To know what is the role of tokenizer, feature extractor, data collator & etc. in this model, visit https://huggingface.co/blog/fine-tune-xlsr-wav2vec2

In [12]:
from transformers import Wav2Vec2CTCTokenizer,Wav2Vec2FeatureExtractor,Wav2Vec2Processor

tokenizer = Wav2Vec2CTCTokenizer("./drive/MyDrive/ASR_Colab/vocab.json", unk_token="[UNK]", pad_token="[PAD]", word_delimiter_token="|")
feature_extractor = Wav2Vec2FeatureExtractor(feature_size=1, sampling_rate=16000, padding_value=0.0, do_normalize=True, return_attention_mask=True)
processor = Wav2Vec2Processor(feature_extractor=feature_extractor, tokenizer=tokenizer)

In [13]:
# Tokenizing the transcripts and then load,convert to mono channel and resample audio files at 16 KHz
import librosa
import warnings

def prepare_dataset(batch):
  file_path = path.join('dataset','voices',batch['voice_filename'])
  with warnings.catch_warnings():
    warnings.simplefilter("ignore")
    speech_array, sampling_rate = librosa.load(file_path,mono=True,sr=16000)
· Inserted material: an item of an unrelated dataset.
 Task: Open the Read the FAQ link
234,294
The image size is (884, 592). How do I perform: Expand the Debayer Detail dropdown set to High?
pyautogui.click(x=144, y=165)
    batch["input_values"] = processor(speech_array, sampling_rate=16000).input_values[0]
    batch["input_length"] = len(batch["input_values"])

    with processor.as_target_processor():
        batch["labels"] = processor(batch["transcript"]).input_ids

  return batch

ds = ds.map(prepare_dataset)

Map:   0%|          | 0/6042 [00:00<?, ? examples/s]

In [34]:
# To reduce GPU memory usage, filter out voice samples that are too long:
max_input_length_in_sec = 15
ds = ds.filter(lambda x: x < max_input_length_in_sec * processor.feature_extractor.sampling_rate, input_columns=["input_length"])

Filter:   0%|          | 0/6042 [00:00<?, ? examples/s]

In [35]:
ds = ds.train_test_split(0.2)

# A report on dataset length:
ds

DatasetDict({
    train: Dataset({
        features: ['voice_filename', 'transcript', 'accent', 'gender', 'tone', 'input_values', 'input_length', 'labels'],
        num_rows: 4611
    })
    test: Dataset({
        features: ['voice_filename', 'transcript', 'accent', 'gender', 'tone', 'input_values', 'input_length', 'labels'],
        num_rows: 1153
    })
})

In [37]:
# Save for later use
ds.save_to_disk("./drive/MyDrive/ASR_Colab/dataset.hf")

Flattening the indices:   0%|          | 0/4611 [00:00<?, ? examples/s]

Saving the dataset (0/5 shards):   0%|          | 0/4611 [00:00<?, ? examples/s]

Flattening the indices:   0%|          | 0/1153 [00:00<?, ? examples/s]

Saving the dataset (0/2 shards):   0%|          | 0/1153 [00:00<?, ? examples/s]